The Freeformer, an innovative approach to additive manufacturing, was formally announced at K2013. Beta testing took place at customer sites in Europe in the second half of last year. Several materials were qualified, some adjustments were made to the technology based on customer feedback, and series production began earlier this month, with machines being made in the company’s Black Forest factory in Lossburg, Germany.
Arburg began research on an additive manufacturing machine using its injection molding expertise starting in 2005. Research was put on hold during the economic slump of 2008-2009. Research resumed, and Arburg surprised the industry with an actual demonstration of the technology on the eve of the K Fair. The technology was developed in cooperation with the University of Munich.
Arburg refuses to discuss the market price for the Freeformer, but a very rough guess would put the machine in the area of a quarter million dollars. Arburg also will not disclose any of its customers or initial applications, but several blue chip German companies have major additive manufacturing labs. They are also important customers of the injection molding industry and they would seem to be logical landing spots for the machines. They include Mercedes, Siemens and Braun.
Many of the customers interested in the Freeformer are using it to make very complex parts that are too expensive or are just plain impossible with any conventional manufacturing technique, even five-axis machining. Arburg supplies two “injection units” so that customers can either do two component parts or use a water-soluble support system to make very complex parts. The support system is easily washed away post production. The material is polyvinyl/pyrrolidone (PVP), a polymer supplied by BASF. It’s also used a binder in pharmaceutical tablets. BASF pioneered PVP 50 years ago.
The big advantage of the Freeformer over existing additive manufacturing systems is its ability to use standard plastic pellets. Some other additive manufacturing systems such as Fused Deposition Modeling can also use standard plastics, but they are supplied as cartridges that are significantly more expensive than standard pellets. They can be as much as 100 times more expensive. Other systems use proprietary plastics that are also very expensive and are often not useful as functional replacements for standard plastics.
The Freeformer uses a traditional molding plasticizing unit with a specialized screw that helps maintain a steady 500 bar pressure so there is enough force to push molten resin through a tiny nozzle that creates droplets via a pulsing force. Parts are made one drop at a time so the processing speed for the Freeformer is still slow, and in the same ball park as competitive additive manufacturing systems.
The amount of residence time in the barrel is greater than in standard injection molding and is on the edge of what plastics can tolerate. So far, though, so good, Gaub said in the interview. The other potential issue with the Freeformer is the processing of glass-filled compounds. Getting the fiber through the nozzle is problem one. Corrosive wear on the nozzle is problem two.

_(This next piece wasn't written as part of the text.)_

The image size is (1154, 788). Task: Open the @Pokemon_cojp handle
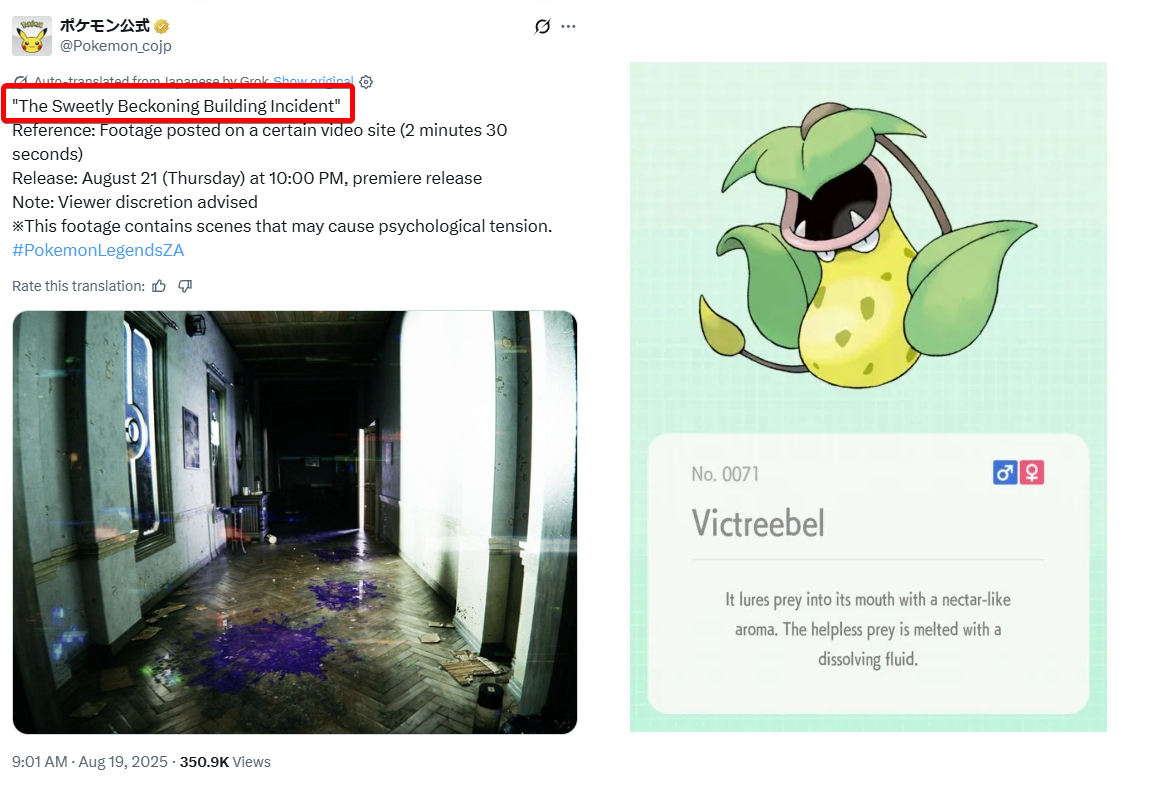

Another issue will be developing new technology that will allow use of high-heat plastics, such as Ultem polyetherimide. PEI is a good candidate for the Freeformer because it’s widely used to make complex parts for aircraft applications, where time and cost is less critical than in the automotive industry. There is also a huge push to find lightweight plastics applications to replace metal.
Plastics already qualified are ABS, polycarbonate, polyamide 12, thermoplastic elastomer and PVP. Development work is under way on polyamide 6 and PBT-type polyester. PEEK is also a down-the-road candidate.